[Stored records]
BEGIN
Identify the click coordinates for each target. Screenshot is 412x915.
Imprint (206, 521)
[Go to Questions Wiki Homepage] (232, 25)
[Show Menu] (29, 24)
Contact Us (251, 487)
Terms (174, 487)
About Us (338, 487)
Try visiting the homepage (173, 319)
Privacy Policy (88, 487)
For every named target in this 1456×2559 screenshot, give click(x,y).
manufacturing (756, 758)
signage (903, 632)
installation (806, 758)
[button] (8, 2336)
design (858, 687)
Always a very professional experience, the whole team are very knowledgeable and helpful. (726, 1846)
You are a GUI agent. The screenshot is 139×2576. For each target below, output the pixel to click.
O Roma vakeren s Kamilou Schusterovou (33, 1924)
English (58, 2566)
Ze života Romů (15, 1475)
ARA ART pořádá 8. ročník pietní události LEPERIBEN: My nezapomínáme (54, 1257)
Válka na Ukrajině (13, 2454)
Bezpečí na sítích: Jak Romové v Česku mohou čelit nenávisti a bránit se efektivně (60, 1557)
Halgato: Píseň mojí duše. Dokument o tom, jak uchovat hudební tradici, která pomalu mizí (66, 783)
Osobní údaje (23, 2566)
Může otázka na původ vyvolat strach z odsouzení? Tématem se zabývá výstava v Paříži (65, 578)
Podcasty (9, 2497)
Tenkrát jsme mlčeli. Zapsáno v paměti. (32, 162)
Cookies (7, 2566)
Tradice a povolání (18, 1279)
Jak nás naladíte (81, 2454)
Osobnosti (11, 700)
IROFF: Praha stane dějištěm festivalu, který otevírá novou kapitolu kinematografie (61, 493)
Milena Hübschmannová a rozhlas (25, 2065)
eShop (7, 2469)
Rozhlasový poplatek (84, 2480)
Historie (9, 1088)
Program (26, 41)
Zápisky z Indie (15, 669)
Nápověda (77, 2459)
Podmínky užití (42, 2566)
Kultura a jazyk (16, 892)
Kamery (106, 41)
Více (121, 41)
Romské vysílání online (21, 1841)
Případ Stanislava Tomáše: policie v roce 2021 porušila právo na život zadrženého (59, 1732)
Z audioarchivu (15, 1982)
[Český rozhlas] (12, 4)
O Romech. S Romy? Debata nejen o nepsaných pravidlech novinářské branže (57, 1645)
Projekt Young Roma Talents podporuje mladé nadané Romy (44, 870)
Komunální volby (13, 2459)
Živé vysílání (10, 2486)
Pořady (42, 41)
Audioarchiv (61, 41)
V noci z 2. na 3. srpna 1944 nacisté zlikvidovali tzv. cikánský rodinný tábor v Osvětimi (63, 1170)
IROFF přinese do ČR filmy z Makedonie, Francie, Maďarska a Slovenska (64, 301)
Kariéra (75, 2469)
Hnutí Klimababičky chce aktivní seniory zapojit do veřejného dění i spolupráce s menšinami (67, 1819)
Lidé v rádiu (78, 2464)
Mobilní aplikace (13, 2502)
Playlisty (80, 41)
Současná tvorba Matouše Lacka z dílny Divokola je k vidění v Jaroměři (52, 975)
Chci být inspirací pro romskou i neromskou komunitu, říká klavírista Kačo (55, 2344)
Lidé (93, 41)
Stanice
END
What needs to be done: Restate word for word the entries above, starting at the line with "[Show Menu] (29, 24)" and ending at the line with "ARA ART pořádá", inclusive, and no others.

Task response:
[Show Menu] (29, 24)
Contact Us (251, 487)
Terms (174, 487)
About Us (338, 487)
Try visiting the homepage (173, 319)
Privacy Policy (88, 487)
For every named target in this 1456×2559 screenshot, give click(x,y).
manufacturing (756, 758)
signage (903, 632)
installation (806, 758)
[button] (8, 2336)
design (858, 687)
Always a very professional experience, the whole team are very knowledgeable and helpful. (726, 1846)
You are a GUI agent. The screenshot is 139×2576. For each target below, output the pixel to click.
O Roma vakeren s Kamilou Schusterovou (33, 1924)
English (58, 2566)
Ze života Romů (15, 1475)
ARA ART pořádá 8. ročník pietní události LEPERIBEN: My nezapomínáme (54, 1257)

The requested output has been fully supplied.